What is meant by “benefit” in appropriation cases?
Usually commercial use (ads, products, promotions), but can include any personal gain from someone’s identity.
Give an example of something that is not appropriation.
Changing your own name to “Tom Hanks” because you admire the actor.
Give an example of appropriation.
Pretending to be Tom Hanks to sell tickets or profiting from using his identity without permission.
Why is appropriation important in privacy law?
It’s the oldest recognized form of invasion of privacy and protects against unauthorized commercial exploitation of identity.
What happened in Beverley v. Choices Women’s Medical Center (1985)?
Beverley’s name and photo were used in a clinic’s promotional calendar distributed for marketing; court found this was appropriation.
What damages did Beverley receive in her case? (Beverley v. Choices)

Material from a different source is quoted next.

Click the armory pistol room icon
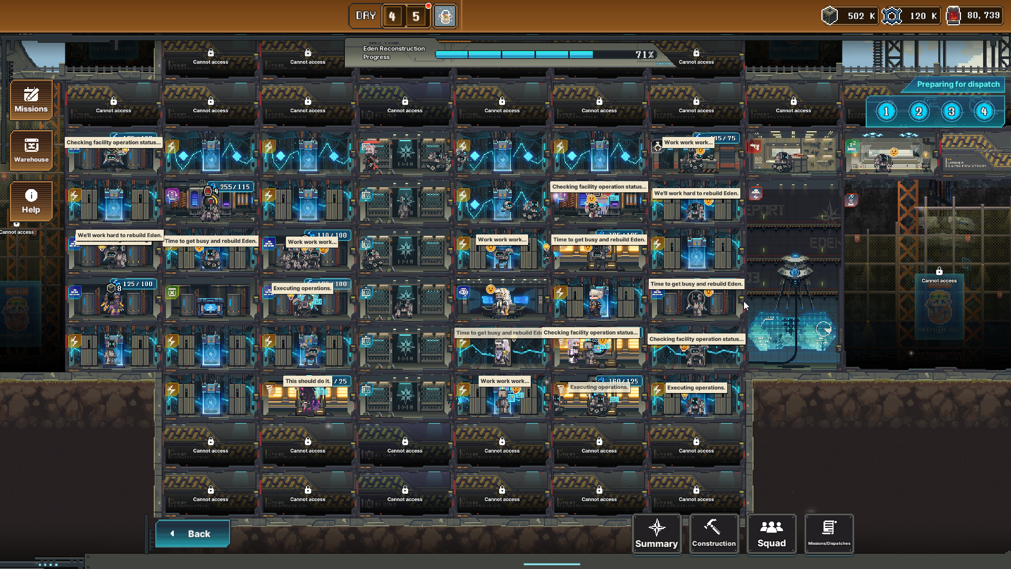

$50,000 actual damages and $25,000 punitive damages.
How did the court decide Beverley v. Choices?
The calendar was commercial advertising because it was distributed for promotion and paid for from the advertising budget, even though it contained health information.
What lesson does Beverley v. Choices illustrate?
If something promotes an organization and uses someone’s likeness without permission, it counts as appropriation, even if framed as informational.
How does the Michael Jordan case relate to appropriation?
It demonstrates how celebrity names and likenesses have strong legal protection under the Right of Publicity and how courts define commercial use.
What is a key takeaway about commercial use in appropriation cases?
Courts look at whether the use promotes or benefits the user, not whether the use is offensive or respectful.
Why is appropriation unique among privacy torts?
It protects against unauthorized commercial use of identity regardless of emotional harm or reputational damage.